Locked in and Engaged
It was five-something in the morning and I was driving my son to a swim meet when the BBC’s World Book Club came on the radio. Too tired to turn the dial, we listened for a while to a discussion about why Norway is such a great place to be a writer. Towards the end, however, the panel expressed some trepidation about the future of Norwegian literature due to the fact that kids in the country aren’t reading as much as they used to. The thought was that everyone was too stimulated by the apps on their phones, which left no time to be bored. And that if you weren’t bored, you wouldn’t read.

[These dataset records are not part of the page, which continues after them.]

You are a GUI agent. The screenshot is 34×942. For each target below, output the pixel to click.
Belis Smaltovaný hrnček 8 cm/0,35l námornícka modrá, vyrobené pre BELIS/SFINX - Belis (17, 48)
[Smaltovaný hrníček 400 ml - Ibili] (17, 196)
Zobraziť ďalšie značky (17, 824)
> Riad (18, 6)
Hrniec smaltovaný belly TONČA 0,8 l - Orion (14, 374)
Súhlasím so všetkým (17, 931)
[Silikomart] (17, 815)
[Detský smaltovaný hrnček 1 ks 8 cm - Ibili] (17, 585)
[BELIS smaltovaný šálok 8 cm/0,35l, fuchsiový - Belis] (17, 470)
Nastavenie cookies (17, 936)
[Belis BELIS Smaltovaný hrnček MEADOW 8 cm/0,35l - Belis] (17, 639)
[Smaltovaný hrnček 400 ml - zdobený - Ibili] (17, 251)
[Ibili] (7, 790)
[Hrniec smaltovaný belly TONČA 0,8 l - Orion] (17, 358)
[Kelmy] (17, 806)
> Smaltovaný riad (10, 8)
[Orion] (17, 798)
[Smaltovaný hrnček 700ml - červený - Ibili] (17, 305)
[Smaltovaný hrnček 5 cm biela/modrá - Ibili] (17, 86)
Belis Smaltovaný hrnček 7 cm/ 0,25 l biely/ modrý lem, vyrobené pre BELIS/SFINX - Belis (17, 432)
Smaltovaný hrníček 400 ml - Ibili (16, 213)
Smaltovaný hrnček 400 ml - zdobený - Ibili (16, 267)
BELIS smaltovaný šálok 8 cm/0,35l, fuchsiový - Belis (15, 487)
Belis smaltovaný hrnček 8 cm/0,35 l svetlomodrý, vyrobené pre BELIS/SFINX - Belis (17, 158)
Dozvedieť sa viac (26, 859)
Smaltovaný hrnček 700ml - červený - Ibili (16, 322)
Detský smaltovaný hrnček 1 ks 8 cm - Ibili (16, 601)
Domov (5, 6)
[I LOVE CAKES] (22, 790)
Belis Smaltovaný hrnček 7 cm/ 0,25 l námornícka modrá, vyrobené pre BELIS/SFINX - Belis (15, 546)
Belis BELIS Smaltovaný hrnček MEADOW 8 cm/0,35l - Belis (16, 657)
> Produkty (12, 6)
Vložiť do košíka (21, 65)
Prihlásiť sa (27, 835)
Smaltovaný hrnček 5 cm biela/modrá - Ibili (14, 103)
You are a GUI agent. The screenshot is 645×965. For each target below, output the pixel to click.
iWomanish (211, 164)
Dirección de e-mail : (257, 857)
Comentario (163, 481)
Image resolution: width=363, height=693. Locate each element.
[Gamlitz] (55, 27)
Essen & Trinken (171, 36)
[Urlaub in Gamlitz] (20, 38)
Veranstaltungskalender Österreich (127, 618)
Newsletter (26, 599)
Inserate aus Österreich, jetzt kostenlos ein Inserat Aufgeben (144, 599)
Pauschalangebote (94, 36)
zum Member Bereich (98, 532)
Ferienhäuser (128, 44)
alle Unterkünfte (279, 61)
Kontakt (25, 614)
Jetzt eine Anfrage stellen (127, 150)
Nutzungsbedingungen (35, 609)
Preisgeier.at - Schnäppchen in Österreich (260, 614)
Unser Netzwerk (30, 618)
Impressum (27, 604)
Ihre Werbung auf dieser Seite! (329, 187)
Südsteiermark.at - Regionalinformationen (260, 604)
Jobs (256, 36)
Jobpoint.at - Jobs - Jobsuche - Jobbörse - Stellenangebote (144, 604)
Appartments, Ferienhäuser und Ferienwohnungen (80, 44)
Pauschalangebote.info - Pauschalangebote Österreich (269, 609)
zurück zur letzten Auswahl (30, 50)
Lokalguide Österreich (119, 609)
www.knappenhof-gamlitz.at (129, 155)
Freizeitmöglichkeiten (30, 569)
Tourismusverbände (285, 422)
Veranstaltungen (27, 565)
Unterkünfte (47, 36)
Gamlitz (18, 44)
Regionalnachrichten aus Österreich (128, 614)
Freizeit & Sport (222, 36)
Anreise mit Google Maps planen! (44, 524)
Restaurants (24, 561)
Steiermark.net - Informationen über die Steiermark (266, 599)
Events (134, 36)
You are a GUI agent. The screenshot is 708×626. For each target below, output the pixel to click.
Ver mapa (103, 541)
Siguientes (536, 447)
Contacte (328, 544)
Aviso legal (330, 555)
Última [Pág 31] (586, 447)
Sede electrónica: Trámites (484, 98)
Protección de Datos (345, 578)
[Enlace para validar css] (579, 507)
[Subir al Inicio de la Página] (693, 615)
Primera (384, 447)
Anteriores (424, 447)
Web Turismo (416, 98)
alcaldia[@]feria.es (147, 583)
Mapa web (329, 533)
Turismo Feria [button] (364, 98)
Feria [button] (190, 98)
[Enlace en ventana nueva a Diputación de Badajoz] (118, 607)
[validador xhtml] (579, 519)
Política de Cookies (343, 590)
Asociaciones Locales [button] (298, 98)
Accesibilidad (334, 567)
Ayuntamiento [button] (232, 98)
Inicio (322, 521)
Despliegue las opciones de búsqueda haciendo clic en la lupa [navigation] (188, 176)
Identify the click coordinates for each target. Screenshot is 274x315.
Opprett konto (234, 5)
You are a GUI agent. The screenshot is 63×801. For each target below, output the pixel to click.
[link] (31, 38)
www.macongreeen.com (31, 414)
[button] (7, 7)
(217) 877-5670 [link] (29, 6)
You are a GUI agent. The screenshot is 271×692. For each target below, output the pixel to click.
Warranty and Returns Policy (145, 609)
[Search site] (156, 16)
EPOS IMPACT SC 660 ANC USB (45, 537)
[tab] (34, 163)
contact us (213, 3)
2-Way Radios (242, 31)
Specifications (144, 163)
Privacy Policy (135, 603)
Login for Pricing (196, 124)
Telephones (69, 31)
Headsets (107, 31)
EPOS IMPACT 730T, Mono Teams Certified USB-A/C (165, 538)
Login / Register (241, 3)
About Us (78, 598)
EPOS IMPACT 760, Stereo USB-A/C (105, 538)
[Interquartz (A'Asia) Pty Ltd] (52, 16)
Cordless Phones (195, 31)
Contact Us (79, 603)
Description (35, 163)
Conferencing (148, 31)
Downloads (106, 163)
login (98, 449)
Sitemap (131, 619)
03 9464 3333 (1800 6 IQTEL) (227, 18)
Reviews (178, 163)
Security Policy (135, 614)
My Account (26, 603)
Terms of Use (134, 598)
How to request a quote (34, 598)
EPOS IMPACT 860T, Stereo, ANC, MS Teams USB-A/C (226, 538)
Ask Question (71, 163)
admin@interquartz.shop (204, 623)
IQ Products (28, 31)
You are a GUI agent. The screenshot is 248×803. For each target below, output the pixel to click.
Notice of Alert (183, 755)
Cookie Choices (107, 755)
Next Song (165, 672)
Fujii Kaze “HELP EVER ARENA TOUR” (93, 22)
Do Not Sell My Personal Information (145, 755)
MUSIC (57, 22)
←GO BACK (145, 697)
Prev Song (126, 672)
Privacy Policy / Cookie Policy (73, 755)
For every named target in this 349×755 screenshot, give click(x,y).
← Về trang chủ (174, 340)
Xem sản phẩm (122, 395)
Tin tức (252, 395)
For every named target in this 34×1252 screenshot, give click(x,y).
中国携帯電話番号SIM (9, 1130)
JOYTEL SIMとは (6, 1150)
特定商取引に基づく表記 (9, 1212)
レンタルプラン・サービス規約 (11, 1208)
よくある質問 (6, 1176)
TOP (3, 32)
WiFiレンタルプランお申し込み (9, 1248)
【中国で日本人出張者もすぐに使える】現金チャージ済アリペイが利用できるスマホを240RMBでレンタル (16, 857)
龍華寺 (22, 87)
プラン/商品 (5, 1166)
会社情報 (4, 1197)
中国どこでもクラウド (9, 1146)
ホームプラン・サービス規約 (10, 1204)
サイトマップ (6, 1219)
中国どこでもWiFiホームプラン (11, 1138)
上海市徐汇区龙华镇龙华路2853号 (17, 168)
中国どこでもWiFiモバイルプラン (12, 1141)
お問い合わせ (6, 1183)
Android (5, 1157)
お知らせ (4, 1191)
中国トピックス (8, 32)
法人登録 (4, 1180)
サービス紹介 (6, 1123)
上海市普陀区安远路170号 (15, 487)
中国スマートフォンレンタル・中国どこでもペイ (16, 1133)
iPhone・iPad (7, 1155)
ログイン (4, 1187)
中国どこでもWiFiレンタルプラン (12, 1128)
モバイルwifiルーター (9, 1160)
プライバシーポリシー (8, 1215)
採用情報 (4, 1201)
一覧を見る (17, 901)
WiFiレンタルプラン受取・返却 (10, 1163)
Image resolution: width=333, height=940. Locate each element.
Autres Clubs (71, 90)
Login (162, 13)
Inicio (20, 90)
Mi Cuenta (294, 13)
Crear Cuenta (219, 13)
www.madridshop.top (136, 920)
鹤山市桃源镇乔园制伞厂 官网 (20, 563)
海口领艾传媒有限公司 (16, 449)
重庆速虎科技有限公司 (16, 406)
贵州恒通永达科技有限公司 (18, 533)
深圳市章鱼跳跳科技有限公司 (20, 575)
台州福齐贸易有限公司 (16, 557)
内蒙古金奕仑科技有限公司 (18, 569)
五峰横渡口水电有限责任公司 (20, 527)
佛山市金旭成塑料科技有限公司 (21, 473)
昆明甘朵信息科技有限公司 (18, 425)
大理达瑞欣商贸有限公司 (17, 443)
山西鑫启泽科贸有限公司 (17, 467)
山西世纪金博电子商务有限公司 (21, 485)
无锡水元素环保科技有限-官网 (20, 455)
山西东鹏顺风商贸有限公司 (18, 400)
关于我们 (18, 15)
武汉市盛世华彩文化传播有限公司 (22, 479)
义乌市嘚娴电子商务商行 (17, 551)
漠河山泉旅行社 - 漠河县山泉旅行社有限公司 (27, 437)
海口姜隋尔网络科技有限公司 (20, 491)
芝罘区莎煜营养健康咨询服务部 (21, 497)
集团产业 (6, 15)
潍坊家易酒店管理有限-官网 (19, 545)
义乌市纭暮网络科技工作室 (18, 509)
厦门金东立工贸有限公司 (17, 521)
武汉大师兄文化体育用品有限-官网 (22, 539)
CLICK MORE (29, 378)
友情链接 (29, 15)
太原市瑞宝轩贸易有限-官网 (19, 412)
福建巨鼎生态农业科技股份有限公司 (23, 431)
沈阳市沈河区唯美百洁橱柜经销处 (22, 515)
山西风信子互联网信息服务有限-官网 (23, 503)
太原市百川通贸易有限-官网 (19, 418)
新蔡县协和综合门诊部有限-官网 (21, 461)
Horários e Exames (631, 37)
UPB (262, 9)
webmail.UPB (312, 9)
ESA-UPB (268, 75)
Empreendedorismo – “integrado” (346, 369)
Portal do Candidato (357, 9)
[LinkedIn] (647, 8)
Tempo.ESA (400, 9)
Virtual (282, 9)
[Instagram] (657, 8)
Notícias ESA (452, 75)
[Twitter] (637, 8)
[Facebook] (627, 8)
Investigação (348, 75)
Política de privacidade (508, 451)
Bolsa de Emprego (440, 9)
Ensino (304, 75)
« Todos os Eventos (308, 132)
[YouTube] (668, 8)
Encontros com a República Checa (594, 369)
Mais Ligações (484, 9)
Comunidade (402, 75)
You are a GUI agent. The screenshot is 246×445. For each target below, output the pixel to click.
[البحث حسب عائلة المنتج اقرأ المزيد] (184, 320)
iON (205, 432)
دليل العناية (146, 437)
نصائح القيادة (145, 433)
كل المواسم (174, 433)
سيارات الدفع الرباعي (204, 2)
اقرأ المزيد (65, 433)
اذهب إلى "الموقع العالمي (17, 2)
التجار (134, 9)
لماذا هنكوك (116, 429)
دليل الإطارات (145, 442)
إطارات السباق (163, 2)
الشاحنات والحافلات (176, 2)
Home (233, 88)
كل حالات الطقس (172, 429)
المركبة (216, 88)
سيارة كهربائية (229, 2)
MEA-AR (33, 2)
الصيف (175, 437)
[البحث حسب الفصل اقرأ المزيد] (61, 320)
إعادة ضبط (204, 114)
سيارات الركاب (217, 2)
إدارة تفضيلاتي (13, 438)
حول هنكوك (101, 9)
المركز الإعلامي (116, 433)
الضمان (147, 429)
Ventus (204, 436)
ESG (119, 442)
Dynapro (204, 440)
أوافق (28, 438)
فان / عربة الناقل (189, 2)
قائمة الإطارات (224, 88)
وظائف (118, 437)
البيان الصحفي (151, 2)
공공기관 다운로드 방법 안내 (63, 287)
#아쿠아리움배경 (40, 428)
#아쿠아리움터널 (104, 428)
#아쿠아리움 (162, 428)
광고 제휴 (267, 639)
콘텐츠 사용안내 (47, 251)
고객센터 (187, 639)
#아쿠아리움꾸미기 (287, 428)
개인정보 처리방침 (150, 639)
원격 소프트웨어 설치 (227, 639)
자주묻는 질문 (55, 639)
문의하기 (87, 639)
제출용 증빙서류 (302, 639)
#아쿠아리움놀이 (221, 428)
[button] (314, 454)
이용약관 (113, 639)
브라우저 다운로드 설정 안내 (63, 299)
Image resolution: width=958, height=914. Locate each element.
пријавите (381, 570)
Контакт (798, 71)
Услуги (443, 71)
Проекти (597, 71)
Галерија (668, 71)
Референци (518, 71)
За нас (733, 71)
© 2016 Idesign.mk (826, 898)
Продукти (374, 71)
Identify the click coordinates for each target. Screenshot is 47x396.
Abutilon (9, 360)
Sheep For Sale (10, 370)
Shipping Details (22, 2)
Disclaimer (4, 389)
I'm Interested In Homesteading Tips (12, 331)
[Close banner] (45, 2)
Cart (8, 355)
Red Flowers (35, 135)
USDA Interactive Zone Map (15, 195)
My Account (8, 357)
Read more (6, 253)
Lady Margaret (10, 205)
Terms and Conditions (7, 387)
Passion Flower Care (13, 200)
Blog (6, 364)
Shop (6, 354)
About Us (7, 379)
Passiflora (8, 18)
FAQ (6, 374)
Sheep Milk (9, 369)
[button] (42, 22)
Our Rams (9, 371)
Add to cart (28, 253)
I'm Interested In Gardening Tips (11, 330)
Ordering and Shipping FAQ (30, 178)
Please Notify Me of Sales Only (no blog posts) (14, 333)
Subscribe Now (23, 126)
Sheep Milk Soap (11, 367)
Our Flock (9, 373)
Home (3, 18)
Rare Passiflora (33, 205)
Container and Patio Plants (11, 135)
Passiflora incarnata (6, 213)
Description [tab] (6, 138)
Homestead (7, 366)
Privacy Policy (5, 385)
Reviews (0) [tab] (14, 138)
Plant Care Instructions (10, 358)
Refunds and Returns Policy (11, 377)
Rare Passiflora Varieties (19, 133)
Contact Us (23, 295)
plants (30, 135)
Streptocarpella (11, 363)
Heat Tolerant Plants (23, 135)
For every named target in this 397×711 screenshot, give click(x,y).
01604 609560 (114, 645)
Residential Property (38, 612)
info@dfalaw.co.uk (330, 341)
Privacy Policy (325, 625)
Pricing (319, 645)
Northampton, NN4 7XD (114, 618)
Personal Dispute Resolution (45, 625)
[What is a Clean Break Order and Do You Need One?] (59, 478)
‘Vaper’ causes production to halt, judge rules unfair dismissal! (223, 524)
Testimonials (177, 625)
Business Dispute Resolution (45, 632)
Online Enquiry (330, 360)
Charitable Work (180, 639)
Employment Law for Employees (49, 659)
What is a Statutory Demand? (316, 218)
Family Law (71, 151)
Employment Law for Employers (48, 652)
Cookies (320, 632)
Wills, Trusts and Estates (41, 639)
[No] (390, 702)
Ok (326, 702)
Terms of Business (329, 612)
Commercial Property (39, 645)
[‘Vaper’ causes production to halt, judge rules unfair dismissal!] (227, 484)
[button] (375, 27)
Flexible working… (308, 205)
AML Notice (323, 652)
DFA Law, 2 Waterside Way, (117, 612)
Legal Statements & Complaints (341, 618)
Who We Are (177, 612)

I thought about that some because we’d recently experienced a four week long deep freeze here in mid-Missouri and despite almost never going outside, I’d barely made a dent in my stack of books and had not written any of these daily whatever-they-ares that I intended to for this upcoming season. Certainly the phone is to blame for my reading deficit (though you should see how many crossword puzzles I’ve completed), but why wasn’t I writing?
I wrote previously in this space that it’s while I am running that I compose these dailies in my head. So my aha moment was that because we were experiencing a four week long deep freeze, I hadn’t been running outside. Instead, I’d been using the newly installed office Peloton (shoutout and welcome to Permanent Equity’s new director of health Alex) to get my work in. And while that is fantastic exercise, you don’t have the chance to do a lot of composing in your head when Jess King is using “sassy and spicy” language to compel you to add resistance while Megan Thee Stallion thumps in the background.
The point is that I don’t necessarily agree that you need to be bored to have and explore ideas (I don’t think I’m that when I’m running), but that you do need to give your mind time and space to wander. And if we’re locked in and engaged all of the time, which is exactly the behavior our apps are optimized for, our minds can’t and won’t get that time and space.
After all, you can’t re-engage unless you disengage, but you also can’t disengage unless you’re mostly engaged. So figure that balance out.